Colonial White
For several months in 2019, the ICA invited Virginia locals to identify symbols of white-centered ideologies in their own lives. At the center of the project is a sample of the paint color “Colonial White” that Charlotte Lagarde reproduces and distributes en masse. The prompt written on the reverse of each card asks community members to submit a photograph in which the paint card appears in the foreground and a situation or object embodying coloniality and whiteness appears in the background. The white card held by each participant not only serves to draw attention to structural racism, but also asks us to consider our position within that structure. This collaboration between artist, institution, and community members invites all of us to imagine how colonialism continues to impact our relationship to people, places, and things
Lagarde realized earlier versions of this project in other states. For this new iteration, submissions captured nuanced interpretations of white-centered dominance across Virginia.
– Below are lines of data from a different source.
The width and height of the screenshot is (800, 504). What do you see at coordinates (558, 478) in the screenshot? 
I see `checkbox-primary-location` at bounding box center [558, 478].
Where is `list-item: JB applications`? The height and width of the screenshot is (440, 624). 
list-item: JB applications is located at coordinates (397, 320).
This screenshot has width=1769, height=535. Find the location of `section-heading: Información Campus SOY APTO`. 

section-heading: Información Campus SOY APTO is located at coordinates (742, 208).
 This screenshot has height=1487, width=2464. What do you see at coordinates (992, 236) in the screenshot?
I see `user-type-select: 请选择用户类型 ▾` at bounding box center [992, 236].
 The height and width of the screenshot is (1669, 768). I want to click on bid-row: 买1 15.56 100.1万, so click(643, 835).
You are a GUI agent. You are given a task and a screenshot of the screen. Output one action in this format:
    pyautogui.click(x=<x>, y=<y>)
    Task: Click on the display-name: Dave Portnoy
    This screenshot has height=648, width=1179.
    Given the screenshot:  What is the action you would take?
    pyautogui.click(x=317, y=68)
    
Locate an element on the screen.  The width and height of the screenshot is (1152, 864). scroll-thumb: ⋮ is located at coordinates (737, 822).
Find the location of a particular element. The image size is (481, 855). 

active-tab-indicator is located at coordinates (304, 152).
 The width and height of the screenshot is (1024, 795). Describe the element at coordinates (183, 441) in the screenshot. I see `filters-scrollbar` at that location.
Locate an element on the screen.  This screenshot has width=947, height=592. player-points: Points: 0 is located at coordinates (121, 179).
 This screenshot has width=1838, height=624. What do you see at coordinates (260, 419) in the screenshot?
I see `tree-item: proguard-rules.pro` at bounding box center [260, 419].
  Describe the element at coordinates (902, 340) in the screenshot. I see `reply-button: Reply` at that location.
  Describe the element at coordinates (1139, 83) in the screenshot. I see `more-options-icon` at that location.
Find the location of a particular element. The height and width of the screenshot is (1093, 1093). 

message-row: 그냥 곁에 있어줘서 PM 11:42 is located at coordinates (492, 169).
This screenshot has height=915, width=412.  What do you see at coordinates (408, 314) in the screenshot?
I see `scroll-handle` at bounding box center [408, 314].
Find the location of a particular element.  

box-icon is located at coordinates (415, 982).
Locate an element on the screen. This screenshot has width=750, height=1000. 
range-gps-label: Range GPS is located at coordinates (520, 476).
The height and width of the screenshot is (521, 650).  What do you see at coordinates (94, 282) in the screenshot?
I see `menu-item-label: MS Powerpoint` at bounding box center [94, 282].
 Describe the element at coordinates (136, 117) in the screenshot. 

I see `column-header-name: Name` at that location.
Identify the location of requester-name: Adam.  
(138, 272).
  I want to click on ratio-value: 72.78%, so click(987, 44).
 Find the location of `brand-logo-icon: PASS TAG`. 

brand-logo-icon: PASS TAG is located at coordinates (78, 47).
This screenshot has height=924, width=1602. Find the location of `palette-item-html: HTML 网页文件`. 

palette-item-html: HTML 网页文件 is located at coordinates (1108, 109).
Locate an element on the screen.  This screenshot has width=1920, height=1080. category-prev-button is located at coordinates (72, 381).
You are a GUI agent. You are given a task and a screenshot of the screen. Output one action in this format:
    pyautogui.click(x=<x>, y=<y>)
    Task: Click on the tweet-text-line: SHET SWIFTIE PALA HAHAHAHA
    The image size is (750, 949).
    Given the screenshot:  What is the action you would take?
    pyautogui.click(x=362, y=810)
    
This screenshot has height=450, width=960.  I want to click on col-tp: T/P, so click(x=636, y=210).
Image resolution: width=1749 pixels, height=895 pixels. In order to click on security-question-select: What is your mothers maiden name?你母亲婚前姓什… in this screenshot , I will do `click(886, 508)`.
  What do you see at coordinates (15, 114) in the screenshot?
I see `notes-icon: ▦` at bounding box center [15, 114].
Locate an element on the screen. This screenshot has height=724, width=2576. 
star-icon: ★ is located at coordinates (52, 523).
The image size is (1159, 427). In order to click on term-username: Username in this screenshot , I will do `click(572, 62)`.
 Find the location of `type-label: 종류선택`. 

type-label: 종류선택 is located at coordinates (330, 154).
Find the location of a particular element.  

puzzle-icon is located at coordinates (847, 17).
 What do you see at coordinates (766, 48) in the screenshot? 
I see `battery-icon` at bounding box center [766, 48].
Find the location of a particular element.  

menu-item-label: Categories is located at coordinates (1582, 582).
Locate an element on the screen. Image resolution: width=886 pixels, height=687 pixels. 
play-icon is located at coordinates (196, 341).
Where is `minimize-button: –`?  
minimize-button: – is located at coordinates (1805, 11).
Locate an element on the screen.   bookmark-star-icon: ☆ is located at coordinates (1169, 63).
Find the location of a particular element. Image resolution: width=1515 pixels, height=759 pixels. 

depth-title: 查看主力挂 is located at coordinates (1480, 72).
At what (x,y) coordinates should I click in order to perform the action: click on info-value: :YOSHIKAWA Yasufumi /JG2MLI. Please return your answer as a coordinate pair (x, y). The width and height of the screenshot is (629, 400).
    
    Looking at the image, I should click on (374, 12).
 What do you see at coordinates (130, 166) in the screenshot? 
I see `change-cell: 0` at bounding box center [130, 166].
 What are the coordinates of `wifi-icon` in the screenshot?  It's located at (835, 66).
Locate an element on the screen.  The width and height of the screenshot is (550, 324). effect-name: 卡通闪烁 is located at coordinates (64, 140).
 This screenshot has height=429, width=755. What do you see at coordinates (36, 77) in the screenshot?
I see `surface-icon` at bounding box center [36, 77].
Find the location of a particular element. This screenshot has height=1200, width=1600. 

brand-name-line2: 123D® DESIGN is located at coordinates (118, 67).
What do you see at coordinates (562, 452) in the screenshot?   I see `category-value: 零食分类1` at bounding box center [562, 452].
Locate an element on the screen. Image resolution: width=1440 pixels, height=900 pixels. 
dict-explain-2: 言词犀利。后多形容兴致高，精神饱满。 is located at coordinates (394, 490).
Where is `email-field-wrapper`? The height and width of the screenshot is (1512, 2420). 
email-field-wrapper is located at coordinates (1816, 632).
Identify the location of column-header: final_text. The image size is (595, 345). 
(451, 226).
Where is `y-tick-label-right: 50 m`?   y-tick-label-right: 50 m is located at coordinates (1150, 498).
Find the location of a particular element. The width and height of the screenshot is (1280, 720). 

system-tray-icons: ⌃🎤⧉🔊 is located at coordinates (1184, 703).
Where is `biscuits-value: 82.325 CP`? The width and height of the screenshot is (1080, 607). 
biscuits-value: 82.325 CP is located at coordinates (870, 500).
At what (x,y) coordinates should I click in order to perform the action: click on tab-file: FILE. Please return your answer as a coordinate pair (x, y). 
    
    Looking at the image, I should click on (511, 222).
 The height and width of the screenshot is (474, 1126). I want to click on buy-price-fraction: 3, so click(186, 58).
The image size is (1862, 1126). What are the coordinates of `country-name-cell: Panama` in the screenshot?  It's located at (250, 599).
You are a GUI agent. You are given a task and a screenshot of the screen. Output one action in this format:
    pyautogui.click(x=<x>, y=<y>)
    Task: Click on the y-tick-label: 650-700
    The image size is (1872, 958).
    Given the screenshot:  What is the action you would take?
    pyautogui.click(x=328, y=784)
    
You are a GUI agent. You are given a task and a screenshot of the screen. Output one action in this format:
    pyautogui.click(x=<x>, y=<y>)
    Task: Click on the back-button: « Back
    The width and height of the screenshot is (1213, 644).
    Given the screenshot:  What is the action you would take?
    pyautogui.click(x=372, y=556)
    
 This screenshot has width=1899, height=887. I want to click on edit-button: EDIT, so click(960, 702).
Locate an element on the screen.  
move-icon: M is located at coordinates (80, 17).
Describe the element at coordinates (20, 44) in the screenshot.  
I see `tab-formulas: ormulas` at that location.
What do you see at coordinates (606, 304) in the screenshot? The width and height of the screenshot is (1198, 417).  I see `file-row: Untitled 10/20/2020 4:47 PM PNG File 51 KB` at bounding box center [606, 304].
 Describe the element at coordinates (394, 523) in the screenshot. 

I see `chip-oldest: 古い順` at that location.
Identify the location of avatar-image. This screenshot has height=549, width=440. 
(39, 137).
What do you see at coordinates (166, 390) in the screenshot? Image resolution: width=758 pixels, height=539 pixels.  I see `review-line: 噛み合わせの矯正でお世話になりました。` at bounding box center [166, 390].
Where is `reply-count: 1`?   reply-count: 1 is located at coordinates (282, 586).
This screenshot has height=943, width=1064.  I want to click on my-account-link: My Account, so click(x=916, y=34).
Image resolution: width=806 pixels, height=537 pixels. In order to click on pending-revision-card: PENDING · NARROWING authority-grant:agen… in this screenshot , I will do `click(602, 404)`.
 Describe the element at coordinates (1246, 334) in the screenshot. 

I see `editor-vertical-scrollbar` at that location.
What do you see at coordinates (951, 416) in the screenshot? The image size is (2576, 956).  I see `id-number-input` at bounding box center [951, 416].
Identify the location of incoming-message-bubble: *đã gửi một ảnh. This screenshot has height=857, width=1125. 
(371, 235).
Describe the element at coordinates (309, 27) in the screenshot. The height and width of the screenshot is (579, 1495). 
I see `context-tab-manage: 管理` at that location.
From beauty products to monuments, the submissions address white beauty ideals, religion, gentrification, education, and business. They also track a Richmond landscape in which histories of colonialism are reflected not only in monuments, but also in mundane everyday examples of the force of white privilege. 400 years after the arrival of the first enslaved Africans to Virginia, this project reckons with the persistence of white cultural and economic dominance embedded in our contemporary landscape.
This project is ongoing and we encourage visitors to visit the ICA to collect a paint card.